The problem »
The goal is to restate all of the records below word for word.

Provided entries »
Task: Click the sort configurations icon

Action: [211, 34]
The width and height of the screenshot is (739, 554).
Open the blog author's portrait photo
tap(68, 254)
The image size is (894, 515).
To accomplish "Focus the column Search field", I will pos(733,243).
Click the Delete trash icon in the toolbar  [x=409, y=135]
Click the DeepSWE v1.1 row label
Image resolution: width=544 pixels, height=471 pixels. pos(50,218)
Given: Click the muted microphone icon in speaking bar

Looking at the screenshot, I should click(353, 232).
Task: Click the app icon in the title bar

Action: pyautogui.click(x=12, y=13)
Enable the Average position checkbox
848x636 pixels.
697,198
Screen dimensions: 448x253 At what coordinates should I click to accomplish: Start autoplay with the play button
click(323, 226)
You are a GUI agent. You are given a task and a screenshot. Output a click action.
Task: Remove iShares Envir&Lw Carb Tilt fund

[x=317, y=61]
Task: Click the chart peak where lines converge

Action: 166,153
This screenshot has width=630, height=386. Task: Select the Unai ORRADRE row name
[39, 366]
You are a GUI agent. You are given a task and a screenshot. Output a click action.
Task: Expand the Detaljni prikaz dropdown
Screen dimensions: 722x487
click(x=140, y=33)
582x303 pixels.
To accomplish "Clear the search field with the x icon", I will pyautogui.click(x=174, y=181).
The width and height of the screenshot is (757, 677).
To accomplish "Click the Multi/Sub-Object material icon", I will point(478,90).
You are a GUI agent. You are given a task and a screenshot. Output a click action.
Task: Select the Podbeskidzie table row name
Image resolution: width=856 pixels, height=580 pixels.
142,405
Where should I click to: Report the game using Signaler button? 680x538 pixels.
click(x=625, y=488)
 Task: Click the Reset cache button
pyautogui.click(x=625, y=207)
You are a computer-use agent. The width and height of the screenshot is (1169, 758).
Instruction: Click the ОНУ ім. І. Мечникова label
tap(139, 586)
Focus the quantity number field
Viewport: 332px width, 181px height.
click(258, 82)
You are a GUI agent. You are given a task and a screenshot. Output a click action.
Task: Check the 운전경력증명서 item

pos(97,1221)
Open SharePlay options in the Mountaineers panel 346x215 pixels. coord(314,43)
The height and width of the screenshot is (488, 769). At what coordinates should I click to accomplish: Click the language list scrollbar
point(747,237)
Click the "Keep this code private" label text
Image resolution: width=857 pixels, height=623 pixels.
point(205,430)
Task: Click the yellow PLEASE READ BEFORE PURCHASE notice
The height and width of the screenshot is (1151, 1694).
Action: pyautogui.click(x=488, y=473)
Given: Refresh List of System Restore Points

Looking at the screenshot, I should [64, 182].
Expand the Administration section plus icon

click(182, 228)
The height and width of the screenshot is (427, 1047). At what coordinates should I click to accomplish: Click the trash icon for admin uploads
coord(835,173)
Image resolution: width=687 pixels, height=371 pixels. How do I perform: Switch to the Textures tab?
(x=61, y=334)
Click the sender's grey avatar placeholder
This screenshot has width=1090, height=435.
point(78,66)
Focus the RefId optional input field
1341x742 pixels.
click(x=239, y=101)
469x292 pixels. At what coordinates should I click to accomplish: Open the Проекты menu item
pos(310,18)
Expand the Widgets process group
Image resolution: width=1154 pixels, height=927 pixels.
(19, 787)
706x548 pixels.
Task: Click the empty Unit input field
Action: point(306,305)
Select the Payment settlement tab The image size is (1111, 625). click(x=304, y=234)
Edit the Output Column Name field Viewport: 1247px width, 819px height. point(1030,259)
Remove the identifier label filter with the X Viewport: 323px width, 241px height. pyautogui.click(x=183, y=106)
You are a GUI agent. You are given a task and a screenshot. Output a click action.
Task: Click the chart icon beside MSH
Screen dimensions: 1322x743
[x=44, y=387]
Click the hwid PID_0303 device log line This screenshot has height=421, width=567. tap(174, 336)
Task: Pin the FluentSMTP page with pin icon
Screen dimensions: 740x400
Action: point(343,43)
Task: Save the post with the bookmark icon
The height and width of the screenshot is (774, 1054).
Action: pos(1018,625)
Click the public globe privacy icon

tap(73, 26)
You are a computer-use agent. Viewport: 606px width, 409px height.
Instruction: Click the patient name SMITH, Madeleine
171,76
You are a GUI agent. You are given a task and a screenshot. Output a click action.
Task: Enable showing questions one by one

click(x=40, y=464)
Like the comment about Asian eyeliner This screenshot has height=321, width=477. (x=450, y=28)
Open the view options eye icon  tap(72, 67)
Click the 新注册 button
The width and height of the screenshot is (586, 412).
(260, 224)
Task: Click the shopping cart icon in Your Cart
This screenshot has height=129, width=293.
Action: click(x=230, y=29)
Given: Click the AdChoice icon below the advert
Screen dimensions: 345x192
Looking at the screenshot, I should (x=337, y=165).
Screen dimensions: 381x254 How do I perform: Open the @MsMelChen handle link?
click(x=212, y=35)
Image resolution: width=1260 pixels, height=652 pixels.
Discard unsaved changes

Answer to this exercise »
Task: Click the sort configurations icon

Action: [211, 34]
The width and height of the screenshot is (739, 554).
Open the blog author's portrait photo
tap(68, 254)
The image size is (894, 515).
To accomplish "Focus the column Search field", I will pos(733,243).
Click the Delete trash icon in the toolbar  [x=409, y=135]
Click the DeepSWE v1.1 row label
Image resolution: width=544 pixels, height=471 pixels. pos(50,218)
Given: Click the muted microphone icon in speaking bar

Looking at the screenshot, I should click(353, 232).
Task: Click the app icon in the title bar

Action: pyautogui.click(x=12, y=13)
Enable the Average position checkbox
848x636 pixels.
697,198
Screen dimensions: 448x253 At what coordinates should I click to accomplish: Start autoplay with the play button
click(323, 226)
You are a GUI agent. You are given a task and a screenshot. Output a click action.
Task: Remove iShares Envir&Lw Carb Tilt fund

[x=317, y=61]
Task: Click the chart peak where lines converge

Action: 166,153
This screenshot has width=630, height=386. Task: Select the Unai ORRADRE row name
[39, 366]
You are a GUI agent. You are given a task and a screenshot. Output a click action.
Task: Expand the Detaljni prikaz dropdown
Screen dimensions: 722x487
click(x=140, y=33)
582x303 pixels.
To accomplish "Clear the search field with the x icon", I will pyautogui.click(x=174, y=181).
The width and height of the screenshot is (757, 677).
To accomplish "Click the Multi/Sub-Object material icon", I will point(478,90).
You are a GUI agent. You are given a task and a screenshot. Output a click action.
Task: Select the Podbeskidzie table row name
Image resolution: width=856 pixels, height=580 pixels.
142,405
Where should I click to: Report the game using Signaler button? 680x538 pixels.
click(x=625, y=488)
 Task: Click the Reset cache button
pyautogui.click(x=625, y=207)
You are a computer-use agent. The width and height of the screenshot is (1169, 758).
Instruction: Click the ОНУ ім. І. Мечникова label
tap(139, 586)
Focus the quantity number field
Viewport: 332px width, 181px height.
click(258, 82)
You are a GUI agent. You are given a task and a screenshot. Output a click action.
Task: Check the 운전경력증명서 item

pos(97,1221)
Open SharePlay options in the Mountaineers panel 346x215 pixels. coord(314,43)
The height and width of the screenshot is (488, 769). At what coordinates should I click to accomplish: Click the language list scrollbar
point(747,237)
Click the "Keep this code private" label text
Image resolution: width=857 pixels, height=623 pixels.
point(205,430)
Task: Click the yellow PLEASE READ BEFORE PURCHASE notice
The height and width of the screenshot is (1151, 1694).
Action: pyautogui.click(x=488, y=473)
Given: Refresh List of System Restore Points

Looking at the screenshot, I should [64, 182].
Expand the Administration section plus icon

click(182, 228)
The height and width of the screenshot is (427, 1047). At what coordinates should I click to accomplish: Click the trash icon for admin uploads
coord(835,173)
Image resolution: width=687 pixels, height=371 pixels. How do I perform: Switch to the Textures tab?
(x=61, y=334)
Click the sender's grey avatar placeholder
This screenshot has width=1090, height=435.
point(78,66)
Focus the RefId optional input field
1341x742 pixels.
click(x=239, y=101)
469x292 pixels. At what coordinates should I click to accomplish: Open the Проекты menu item
pos(310,18)
Expand the Widgets process group
Image resolution: width=1154 pixels, height=927 pixels.
(19, 787)
706x548 pixels.
Task: Click the empty Unit input field
Action: point(306,305)
Select the Payment settlement tab The image size is (1111, 625). click(x=304, y=234)
Edit the Output Column Name field Viewport: 1247px width, 819px height. point(1030,259)
Remove the identifier label filter with the X Viewport: 323px width, 241px height. pyautogui.click(x=183, y=106)
You are a GUI agent. You are given a task and a screenshot. Output a click action.
Task: Click the chart icon beside MSH
Screen dimensions: 1322x743
[x=44, y=387]
Click the hwid PID_0303 device log line This screenshot has height=421, width=567. tap(174, 336)
Task: Pin the FluentSMTP page with pin icon
Screen dimensions: 740x400
Action: point(343,43)
Task: Save the post with the bookmark icon
The height and width of the screenshot is (774, 1054).
Action: pos(1018,625)
Click the public globe privacy icon

tap(73, 26)
You are a computer-use agent. Viewport: 606px width, 409px height.
Instruction: Click the patient name SMITH, Madeleine
171,76
You are a GUI agent. You are given a task and a screenshot. Output a click action.
Task: Enable showing questions one by one

click(x=40, y=464)
Like the comment about Asian eyeliner This screenshot has height=321, width=477. (x=450, y=28)
Open the view options eye icon  tap(72, 67)
Click the 新注册 button
The width and height of the screenshot is (586, 412).
(260, 224)
Task: Click the shopping cart icon in Your Cart
This screenshot has height=129, width=293.
Action: click(x=230, y=29)
Given: Click the AdChoice icon below the advert
Screen dimensions: 345x192
Looking at the screenshot, I should (x=337, y=165).
Screen dimensions: 381x254 How do I perform: Open the @MsMelChen handle link?
click(x=212, y=35)
Image resolution: width=1260 pixels, height=652 pixels.
Discard unsaved changes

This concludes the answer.